WORK TASK:
Reading the data below, count the lines that carry the string "agent". Give nothing but the count.
-- -- --
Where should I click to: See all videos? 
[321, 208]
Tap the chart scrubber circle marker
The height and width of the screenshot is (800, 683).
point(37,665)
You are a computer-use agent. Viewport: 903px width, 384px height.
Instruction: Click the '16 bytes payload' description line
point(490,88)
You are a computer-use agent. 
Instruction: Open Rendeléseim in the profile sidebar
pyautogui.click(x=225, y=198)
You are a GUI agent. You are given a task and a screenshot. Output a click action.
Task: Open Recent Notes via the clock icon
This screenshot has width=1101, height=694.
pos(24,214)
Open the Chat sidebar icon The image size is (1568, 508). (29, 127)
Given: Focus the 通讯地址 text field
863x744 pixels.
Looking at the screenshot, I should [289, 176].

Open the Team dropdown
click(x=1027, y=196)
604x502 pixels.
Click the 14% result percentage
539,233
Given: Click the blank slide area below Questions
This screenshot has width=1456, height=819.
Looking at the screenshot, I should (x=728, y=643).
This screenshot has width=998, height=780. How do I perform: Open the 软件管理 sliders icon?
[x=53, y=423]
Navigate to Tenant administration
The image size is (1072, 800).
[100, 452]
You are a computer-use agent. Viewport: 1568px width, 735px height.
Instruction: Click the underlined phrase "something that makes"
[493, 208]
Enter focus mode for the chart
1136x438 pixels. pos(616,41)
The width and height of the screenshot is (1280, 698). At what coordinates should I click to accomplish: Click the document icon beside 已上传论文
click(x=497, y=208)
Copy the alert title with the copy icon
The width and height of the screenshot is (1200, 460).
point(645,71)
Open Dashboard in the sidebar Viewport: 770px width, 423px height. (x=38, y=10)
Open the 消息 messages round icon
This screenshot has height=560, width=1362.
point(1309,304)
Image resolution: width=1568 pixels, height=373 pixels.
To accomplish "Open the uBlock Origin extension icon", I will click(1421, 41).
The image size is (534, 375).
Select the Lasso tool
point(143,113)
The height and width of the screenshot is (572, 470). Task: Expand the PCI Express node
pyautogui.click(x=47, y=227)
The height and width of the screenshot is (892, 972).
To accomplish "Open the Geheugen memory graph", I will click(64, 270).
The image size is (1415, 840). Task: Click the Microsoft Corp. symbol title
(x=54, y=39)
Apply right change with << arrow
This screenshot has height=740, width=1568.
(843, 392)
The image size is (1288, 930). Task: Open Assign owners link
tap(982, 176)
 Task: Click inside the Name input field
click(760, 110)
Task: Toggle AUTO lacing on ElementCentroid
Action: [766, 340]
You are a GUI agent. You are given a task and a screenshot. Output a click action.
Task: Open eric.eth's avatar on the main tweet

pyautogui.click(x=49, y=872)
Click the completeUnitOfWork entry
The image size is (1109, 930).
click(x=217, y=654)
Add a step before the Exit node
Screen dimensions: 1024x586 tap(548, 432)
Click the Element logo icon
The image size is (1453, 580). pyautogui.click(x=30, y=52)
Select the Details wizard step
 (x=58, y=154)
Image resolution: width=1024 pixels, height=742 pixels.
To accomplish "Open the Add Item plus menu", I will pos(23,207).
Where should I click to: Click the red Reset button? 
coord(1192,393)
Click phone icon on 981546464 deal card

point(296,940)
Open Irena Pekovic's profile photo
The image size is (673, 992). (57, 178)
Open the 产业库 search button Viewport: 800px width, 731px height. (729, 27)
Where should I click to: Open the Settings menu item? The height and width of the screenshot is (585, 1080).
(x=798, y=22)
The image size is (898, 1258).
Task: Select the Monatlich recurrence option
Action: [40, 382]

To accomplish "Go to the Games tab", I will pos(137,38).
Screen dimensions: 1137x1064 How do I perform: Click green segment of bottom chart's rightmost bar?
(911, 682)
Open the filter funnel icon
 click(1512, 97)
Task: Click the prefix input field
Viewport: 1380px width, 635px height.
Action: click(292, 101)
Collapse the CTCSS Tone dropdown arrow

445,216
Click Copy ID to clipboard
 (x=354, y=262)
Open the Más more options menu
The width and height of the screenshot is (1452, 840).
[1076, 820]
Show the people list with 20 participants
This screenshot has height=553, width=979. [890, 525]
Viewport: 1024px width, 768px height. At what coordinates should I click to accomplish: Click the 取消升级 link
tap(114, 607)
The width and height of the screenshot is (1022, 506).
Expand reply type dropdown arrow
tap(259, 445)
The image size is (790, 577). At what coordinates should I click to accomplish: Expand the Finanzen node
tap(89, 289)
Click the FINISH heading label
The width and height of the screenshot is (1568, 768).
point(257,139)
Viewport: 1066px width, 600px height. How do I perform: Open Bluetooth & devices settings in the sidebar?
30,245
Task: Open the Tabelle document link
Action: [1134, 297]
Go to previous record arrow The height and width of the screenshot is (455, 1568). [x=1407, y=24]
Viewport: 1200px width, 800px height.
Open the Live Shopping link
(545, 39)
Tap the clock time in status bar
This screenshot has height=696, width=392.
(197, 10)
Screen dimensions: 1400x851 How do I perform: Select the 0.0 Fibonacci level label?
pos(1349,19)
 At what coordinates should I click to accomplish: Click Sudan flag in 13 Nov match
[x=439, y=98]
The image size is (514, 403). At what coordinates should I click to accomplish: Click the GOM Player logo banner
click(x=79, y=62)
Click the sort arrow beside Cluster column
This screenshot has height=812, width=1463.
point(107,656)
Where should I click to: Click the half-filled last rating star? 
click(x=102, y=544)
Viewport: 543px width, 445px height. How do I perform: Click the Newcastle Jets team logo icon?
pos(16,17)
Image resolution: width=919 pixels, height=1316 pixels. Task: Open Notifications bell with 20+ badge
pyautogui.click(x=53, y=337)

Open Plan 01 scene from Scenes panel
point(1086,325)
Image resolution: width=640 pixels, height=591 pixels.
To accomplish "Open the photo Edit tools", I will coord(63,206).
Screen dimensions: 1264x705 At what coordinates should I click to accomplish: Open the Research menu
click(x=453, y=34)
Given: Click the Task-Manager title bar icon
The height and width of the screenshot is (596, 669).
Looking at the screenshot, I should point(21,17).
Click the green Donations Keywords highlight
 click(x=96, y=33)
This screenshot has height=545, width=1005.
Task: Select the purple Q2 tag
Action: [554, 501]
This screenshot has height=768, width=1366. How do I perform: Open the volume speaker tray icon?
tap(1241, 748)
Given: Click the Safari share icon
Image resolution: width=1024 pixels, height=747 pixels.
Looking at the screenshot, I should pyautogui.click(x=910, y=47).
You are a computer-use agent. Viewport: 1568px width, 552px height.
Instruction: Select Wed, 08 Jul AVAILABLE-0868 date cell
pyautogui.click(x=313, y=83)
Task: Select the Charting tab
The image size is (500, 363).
-- -- --
REPLY TO THE EXERCISE:
6